L’hiver 1666-1667 venu, l’armée royale française pouvait aligner 52 000 hommes, à quoi s’ajoutaient 20 000 Suisses et Lorrains. Les magasins étaient remplis (armes, munitions, fourrage), prêts pour la guerre ; 1000 pièces d’artillerie avaient été fondues et 900 supplémentaires commandées au Danemark. Nulle autre nation ne pouvait rivaliser en Europe. La diplomatie n’était pas en reste : isoler l’Espagne et empêcher l’Empereur, intéressé à la succession par son mariage, de lui porter assistance, n’était pas mince affaire. La France donna 1,8 million de livres au Portugal par traité en mars 1667 pour l’aider à continuer sa guerre contre l’Espagne ; puis paya le duc de Neubourg, les électeurs de Cologne et Mayence ainsi que l’évêque de Munster pour interdire aux Impériaux le chemin de la France. Le 8 mai, Louis XIV communiqua à toute l’Europe un manifeste faisant valoir le droit de « dévolution » en usage dans le Brabant et quelques cantons du Hainaut et de Flandre. Cette coutume de droit privé donnant aux filles d’un premier mariage la primauté sur des garçons de mariages ultérieurs quant à l’héritage du père, ne pouvait pourtant d’évidence pas s’appliquer aux successions royales. Qu’importe, cette coutume faisait de la reine de France une héritière directe et Louis XIV revendiqua, par cette voie, le duché de Brabant, le marquisat d’Anvers, le comté de Namur, le duché de Limbourg, la seigneurie de Malines, la Haute-Gueldre, le comté d’Artois, le duché de Cambrai et une partie du Luxembourg. La reine-régente d’Espagne rejeta toutes les revendications. Alors, Louis XIV se mit en campagne le 21 mai 1667. Il alignait 50 000 Français contre les 20 000 hommes du gouverneur espagnol des Pays-Bas, Castel-Rodrigo.
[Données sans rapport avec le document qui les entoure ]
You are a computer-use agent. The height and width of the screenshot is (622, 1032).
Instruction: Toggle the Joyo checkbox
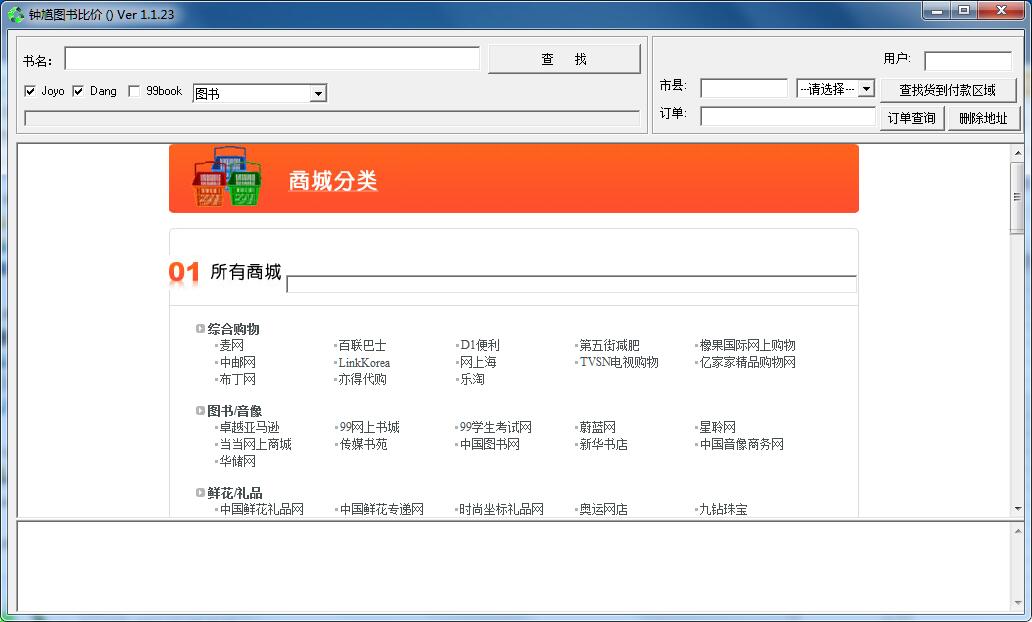click(x=30, y=91)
Représentation de la guerre de Dévolution (1667-1668).

Turenne s’empara de Binche, Charleroi et Ath tandis qu’Aumont prenait Bergues, Furnes et Armentières sans que la France ne déclare la guerre. Les Français disaient seulement se « mettre en possession de ce qui nous est usurpé ». Courtrai, Tournai, Douai, Audenarde et Lille tombèrent sans grande résistance. Louis XIV prenait tous les risques en première ligne, excédant Turenne par ses imprudences. Pour autant, le maréchal, manquant de vivres et de munitions, refusa de marcher sur Bruxelles. La diplomatie prit le relais et la France se montra très modérée, demandant à garder les places conquises ou à les échanger contre la Franche-Comté. En parallèle, la France acheta la neutralité prussienne par le traité de Cologne-sur-la-Sprée avec Frédéric-Guillaume du Brandebourg le 15 décembre 1667. À Vienne, la France signa un traité secret le 19 janvier 1668, convenant d’avance du partage de l’Espagne lors de la succession. Léopold Ier y confirmait la nullité de la renonciation de Marie-Thérèse et donnait à la France, en cas de succession, les Pays-Bas espagnols, la Franche-Comté, la Navarre et Rosas, le royaume de Naples, la Sicile, les côtes de l’Afrique et les Philippines orientales ; tandis que l’Autriche gardait l’Espagne, les Indes occidentales, le Milanais, Finale, les présides de Toscane, la Sardaigne, les Baléares et les Canaries. Léopold Ier fit tout, par la suite, pour cacher ce traité.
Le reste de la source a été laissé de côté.